Nasi goście zaczęli od dyskusji o reformie wymiaru sprawiedliwości planowanej przez rząd. Sanocki jest współautorem projektu idącego dużo dalej - twierdzi, że zgodnie z artykułem 4 Konstytucji RP władzę sprawuje naród, dlatego to on - a nie sędziowska korporacja - powinien w wyborach bezpośrednich lub pośrednich decydować o tym, kto sędzią zostanie. Jego zdaniem brak kontroli ze strony społecznej sprawia, że sędziowie czują się bezkarni i ferują niesprawiedliwe wyroki. Z kolei Wilczyński stwierdził, że plany PiS to próba przejęcia politycznej kontroli nad sądami, a z patologiami wymiaru sprawiedliwości należy walczyć inaczej, po prostu zmieniając sądowe procedury.
Goście programu posprzeczali się także o plany PiS wobec samorządów.
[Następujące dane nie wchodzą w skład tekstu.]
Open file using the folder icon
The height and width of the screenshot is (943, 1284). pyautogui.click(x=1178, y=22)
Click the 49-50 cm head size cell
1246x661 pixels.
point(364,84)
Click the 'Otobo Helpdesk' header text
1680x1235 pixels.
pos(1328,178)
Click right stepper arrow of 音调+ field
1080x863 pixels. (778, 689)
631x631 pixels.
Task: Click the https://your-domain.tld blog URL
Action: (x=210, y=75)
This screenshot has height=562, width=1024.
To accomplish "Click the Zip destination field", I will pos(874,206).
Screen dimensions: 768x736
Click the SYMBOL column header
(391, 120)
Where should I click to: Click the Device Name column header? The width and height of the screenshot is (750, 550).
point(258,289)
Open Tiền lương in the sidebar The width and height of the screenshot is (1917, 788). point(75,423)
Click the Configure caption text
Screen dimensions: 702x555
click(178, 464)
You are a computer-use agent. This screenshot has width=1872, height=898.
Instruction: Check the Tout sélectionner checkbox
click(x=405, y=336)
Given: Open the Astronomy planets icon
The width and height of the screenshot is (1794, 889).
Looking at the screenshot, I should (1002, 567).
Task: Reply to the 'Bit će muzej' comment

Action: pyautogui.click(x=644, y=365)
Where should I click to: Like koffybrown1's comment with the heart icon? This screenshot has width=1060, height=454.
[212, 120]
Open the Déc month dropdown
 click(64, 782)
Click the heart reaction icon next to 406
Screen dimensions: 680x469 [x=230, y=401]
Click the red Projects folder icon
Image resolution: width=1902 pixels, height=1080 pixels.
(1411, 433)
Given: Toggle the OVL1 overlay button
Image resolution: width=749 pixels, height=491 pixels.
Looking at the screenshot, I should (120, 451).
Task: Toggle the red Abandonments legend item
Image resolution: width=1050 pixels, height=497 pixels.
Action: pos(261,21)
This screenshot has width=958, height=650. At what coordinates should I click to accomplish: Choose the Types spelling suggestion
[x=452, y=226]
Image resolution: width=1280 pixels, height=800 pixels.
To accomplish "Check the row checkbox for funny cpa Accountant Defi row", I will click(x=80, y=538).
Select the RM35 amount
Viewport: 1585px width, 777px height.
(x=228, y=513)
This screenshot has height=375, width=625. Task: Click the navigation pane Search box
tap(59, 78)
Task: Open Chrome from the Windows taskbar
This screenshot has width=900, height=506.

Wilczyński twierdził, że próba objęcia dwukadencyjnością urzędujących włodarzy gmin doprowadzi do tego, że nie będzie mogło kandydować 1600 z 2500 wójtów, burmistrzów i prezydentów.
- Celem PiS jest przejęcie władzy w samorządach, gdzie pozycja tej partii jest słaba - twierdzi.
Sanocki przyznał, że PiS robi reformy "pod siebie", co nie zmienia faktu, że sytuację w samorządach trzeba uzdrowić.
- Kiedyś cieszyłem się z wyborów bezpośrednich, dziś uważam, że się nie sprawdziły. Burmistrz ma taką władzę i takie możliwości korumpowania mieszkańców, że żadna konkurencja mu nie grozi. Powinniśmy wrócić do wyboru włodarza gminy przez radnych - przekonuje.
Nasi goście rozmawiali także o powiększeniu Opola, planach powiększenia Warszawy oraz ocenie Lecha Wałęsy.